*** Given records ***

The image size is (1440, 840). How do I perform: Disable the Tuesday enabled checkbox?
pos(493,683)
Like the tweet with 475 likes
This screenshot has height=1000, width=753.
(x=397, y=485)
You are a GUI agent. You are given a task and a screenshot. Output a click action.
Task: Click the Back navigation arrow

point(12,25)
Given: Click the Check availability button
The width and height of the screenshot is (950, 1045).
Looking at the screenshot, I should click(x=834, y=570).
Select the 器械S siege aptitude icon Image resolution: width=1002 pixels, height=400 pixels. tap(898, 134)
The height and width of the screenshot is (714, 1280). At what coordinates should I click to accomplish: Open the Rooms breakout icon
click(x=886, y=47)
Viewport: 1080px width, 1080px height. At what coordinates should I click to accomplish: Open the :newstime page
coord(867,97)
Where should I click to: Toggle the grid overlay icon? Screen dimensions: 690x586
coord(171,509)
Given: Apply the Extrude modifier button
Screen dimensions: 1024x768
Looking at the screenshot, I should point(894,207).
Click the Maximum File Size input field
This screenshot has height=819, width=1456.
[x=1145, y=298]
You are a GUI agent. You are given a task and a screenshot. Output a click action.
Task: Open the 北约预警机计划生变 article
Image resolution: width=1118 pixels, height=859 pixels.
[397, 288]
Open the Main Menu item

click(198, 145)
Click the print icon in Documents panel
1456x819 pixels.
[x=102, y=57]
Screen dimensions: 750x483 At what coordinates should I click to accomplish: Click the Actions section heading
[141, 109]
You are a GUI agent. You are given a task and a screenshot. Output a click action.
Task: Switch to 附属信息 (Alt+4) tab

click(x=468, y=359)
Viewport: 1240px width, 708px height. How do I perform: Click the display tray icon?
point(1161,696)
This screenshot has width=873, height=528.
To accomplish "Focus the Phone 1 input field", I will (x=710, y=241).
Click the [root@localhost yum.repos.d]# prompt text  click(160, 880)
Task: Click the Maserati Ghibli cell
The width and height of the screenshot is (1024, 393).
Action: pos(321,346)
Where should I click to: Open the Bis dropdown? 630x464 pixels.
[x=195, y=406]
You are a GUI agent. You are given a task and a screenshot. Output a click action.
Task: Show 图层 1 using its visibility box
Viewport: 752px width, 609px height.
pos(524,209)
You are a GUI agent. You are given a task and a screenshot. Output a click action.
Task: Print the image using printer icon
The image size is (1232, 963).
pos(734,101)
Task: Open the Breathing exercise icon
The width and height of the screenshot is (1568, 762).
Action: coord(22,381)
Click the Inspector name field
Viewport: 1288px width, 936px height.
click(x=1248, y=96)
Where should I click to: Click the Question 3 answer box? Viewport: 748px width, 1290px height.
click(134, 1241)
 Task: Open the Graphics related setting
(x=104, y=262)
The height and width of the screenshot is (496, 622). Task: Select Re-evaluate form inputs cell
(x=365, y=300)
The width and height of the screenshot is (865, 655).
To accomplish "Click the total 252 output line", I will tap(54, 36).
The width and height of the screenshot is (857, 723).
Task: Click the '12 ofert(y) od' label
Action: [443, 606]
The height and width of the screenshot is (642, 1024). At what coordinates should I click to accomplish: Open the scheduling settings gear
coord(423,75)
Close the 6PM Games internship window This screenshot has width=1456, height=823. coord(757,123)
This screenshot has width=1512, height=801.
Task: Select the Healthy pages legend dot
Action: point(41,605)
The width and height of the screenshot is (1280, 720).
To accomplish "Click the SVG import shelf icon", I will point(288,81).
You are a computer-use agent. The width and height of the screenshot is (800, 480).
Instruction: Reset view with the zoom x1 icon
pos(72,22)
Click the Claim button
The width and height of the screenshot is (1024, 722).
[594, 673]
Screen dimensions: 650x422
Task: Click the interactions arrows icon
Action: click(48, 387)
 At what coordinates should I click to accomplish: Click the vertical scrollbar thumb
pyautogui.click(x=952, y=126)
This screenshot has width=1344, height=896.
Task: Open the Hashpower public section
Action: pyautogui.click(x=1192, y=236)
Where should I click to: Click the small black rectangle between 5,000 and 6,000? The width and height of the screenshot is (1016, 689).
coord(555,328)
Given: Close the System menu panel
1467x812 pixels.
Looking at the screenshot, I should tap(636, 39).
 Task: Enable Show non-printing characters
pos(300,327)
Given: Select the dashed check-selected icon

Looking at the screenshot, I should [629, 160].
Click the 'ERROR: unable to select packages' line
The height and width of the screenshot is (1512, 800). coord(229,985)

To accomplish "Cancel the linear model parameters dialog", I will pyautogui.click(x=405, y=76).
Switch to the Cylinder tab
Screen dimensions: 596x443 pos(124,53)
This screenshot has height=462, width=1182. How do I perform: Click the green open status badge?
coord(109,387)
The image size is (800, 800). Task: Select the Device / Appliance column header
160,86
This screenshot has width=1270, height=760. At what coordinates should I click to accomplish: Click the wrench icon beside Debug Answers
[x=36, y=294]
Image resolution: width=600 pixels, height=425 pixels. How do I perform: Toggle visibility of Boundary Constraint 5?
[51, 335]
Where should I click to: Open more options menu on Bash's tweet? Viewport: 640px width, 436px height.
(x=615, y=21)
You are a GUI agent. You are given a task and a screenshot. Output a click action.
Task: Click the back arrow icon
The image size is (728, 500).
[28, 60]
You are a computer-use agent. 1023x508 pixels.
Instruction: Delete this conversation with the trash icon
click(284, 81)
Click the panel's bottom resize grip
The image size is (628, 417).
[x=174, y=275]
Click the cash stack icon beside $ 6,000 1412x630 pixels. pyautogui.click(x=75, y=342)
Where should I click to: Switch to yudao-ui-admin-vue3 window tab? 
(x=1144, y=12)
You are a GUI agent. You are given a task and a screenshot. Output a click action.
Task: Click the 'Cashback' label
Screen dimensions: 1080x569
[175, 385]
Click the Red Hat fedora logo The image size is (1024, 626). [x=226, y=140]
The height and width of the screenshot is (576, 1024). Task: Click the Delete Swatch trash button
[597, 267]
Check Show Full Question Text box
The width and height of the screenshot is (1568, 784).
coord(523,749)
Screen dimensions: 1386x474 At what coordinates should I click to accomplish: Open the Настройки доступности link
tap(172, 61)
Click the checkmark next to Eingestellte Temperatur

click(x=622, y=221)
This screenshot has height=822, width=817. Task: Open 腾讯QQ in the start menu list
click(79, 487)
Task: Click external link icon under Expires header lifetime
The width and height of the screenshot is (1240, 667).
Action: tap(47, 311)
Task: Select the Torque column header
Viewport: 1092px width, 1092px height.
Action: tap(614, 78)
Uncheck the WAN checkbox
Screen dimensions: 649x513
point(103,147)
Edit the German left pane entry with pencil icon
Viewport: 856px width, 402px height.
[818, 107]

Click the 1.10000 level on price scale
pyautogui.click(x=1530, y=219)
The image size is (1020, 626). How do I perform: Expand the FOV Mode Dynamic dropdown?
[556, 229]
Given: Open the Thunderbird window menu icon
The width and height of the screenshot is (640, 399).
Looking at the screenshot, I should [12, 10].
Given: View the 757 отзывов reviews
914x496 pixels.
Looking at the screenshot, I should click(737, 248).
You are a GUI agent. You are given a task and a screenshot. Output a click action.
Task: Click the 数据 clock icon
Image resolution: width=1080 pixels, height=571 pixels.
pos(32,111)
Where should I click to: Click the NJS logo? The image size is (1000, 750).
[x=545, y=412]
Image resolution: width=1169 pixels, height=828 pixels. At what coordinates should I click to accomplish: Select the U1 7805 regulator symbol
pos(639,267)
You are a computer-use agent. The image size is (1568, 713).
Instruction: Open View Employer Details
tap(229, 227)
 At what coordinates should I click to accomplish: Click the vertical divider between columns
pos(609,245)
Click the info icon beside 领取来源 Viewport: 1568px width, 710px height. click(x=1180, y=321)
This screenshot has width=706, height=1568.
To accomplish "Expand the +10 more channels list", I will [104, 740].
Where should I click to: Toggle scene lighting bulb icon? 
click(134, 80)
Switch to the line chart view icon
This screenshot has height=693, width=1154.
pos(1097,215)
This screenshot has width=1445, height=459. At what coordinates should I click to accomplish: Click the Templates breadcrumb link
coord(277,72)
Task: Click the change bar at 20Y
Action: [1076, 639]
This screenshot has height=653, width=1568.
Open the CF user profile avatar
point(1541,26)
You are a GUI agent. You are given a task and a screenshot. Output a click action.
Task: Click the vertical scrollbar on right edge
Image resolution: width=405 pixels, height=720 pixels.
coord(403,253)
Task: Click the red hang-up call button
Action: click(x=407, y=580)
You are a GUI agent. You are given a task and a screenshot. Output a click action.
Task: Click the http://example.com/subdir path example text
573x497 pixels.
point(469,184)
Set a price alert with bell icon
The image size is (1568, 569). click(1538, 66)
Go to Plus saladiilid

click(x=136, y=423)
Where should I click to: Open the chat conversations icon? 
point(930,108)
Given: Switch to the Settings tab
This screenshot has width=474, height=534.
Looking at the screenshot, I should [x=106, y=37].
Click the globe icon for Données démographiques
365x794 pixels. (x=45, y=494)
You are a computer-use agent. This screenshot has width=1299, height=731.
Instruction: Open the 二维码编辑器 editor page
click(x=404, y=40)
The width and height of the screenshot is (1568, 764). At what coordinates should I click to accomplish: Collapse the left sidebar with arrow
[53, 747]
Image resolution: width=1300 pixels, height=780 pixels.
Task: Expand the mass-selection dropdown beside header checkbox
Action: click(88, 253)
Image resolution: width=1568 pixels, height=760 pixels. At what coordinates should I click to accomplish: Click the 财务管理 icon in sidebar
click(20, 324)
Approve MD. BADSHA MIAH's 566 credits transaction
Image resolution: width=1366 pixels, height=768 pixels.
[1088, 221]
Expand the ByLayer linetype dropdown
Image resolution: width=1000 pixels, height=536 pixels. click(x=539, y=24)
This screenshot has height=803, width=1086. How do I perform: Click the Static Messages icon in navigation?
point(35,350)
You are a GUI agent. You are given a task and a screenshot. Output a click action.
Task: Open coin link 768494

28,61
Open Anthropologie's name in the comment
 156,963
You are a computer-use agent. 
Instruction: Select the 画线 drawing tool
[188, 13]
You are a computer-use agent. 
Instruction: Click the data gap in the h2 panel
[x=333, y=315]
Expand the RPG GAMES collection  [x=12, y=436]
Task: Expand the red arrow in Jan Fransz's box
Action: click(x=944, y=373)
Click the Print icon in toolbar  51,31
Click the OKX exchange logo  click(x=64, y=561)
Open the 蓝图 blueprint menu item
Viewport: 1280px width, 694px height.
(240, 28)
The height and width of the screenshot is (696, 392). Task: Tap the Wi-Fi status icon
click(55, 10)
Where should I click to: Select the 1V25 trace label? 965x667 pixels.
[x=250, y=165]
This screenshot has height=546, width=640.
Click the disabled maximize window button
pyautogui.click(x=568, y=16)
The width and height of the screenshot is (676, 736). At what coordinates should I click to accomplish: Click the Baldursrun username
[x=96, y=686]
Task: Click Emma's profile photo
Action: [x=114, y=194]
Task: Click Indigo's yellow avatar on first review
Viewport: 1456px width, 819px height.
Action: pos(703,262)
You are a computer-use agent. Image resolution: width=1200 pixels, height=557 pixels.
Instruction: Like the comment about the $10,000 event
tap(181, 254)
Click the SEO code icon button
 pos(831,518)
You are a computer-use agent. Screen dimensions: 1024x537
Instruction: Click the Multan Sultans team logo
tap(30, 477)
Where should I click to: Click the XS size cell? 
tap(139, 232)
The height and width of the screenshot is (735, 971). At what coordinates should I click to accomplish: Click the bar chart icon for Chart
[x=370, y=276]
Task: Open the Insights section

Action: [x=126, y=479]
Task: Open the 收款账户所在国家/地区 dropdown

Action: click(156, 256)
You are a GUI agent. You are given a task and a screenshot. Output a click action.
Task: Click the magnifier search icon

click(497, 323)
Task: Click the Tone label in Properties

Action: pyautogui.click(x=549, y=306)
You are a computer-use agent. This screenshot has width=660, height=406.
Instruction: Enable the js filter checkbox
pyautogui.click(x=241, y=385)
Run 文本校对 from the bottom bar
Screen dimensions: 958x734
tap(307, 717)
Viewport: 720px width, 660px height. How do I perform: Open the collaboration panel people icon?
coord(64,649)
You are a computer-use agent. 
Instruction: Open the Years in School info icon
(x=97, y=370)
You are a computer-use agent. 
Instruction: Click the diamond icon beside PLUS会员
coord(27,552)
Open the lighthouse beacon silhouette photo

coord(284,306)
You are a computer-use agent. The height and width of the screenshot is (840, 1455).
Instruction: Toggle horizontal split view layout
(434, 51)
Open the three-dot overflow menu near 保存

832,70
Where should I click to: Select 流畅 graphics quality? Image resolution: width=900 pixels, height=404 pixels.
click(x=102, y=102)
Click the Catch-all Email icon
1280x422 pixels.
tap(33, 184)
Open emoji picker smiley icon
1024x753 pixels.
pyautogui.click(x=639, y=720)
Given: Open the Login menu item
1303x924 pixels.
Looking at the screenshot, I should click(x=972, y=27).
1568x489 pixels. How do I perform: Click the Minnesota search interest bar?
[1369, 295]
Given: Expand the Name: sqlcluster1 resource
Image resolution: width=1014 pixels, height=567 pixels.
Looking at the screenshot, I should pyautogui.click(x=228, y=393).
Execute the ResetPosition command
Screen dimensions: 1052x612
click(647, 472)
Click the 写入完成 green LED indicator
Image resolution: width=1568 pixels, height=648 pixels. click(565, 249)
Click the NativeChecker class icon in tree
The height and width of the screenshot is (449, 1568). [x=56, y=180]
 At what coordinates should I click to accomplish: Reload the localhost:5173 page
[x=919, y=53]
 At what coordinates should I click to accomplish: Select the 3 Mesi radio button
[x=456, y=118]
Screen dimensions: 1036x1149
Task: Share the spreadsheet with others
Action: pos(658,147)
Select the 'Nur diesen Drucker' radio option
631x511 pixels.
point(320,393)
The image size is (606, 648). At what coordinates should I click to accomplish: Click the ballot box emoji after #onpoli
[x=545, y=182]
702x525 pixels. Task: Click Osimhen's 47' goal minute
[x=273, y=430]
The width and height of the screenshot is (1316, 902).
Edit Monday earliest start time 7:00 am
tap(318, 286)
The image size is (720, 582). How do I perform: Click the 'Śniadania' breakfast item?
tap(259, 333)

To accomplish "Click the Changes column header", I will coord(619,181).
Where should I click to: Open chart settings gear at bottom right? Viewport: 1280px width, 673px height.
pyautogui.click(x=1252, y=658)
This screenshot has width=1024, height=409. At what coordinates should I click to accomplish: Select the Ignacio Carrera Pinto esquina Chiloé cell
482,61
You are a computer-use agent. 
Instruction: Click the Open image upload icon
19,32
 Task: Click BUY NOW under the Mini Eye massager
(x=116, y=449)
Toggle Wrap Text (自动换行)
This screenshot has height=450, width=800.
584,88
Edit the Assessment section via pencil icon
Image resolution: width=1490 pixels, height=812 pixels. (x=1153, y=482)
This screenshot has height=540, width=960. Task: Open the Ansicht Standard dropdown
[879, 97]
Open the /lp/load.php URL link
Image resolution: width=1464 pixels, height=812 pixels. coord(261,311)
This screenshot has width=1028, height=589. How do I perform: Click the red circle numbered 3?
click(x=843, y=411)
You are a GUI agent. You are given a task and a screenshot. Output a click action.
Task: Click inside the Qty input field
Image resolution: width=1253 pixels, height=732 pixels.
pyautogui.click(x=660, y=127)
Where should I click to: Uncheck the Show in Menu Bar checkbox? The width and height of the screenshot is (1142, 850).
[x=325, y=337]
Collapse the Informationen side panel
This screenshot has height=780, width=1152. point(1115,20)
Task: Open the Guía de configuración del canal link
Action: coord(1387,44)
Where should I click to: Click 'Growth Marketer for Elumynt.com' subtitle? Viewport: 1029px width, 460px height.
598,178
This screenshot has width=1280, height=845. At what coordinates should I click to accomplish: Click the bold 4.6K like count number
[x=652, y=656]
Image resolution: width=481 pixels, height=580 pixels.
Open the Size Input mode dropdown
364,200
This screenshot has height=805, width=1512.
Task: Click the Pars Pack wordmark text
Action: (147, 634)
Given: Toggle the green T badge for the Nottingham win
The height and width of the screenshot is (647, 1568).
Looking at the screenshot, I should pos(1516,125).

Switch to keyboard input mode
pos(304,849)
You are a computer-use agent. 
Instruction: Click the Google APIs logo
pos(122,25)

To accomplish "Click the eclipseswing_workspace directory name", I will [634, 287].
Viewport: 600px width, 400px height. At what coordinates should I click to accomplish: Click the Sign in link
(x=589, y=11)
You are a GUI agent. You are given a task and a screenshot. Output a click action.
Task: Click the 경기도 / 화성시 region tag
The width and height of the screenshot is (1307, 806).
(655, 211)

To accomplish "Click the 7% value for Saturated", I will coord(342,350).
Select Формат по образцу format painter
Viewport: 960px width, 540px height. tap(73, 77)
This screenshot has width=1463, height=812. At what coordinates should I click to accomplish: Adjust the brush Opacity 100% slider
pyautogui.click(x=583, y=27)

***

▶ **Exercise description**
All lines from the one with "The width and height of the screenshot is (1307, 806)." through the end of the data must be repeated exactly, and nothing else may be repeated.

▶ **Completed task**
The width and height of the screenshot is (1307, 806).
(655, 211)

To accomplish "Click the 7% value for Saturated", I will coord(342,350).
Select Формат по образцу format painter
Viewport: 960px width, 540px height. tap(73, 77)
This screenshot has width=1463, height=812. At what coordinates should I click to accomplish: Adjust the brush Opacity 100% slider
pyautogui.click(x=583, y=27)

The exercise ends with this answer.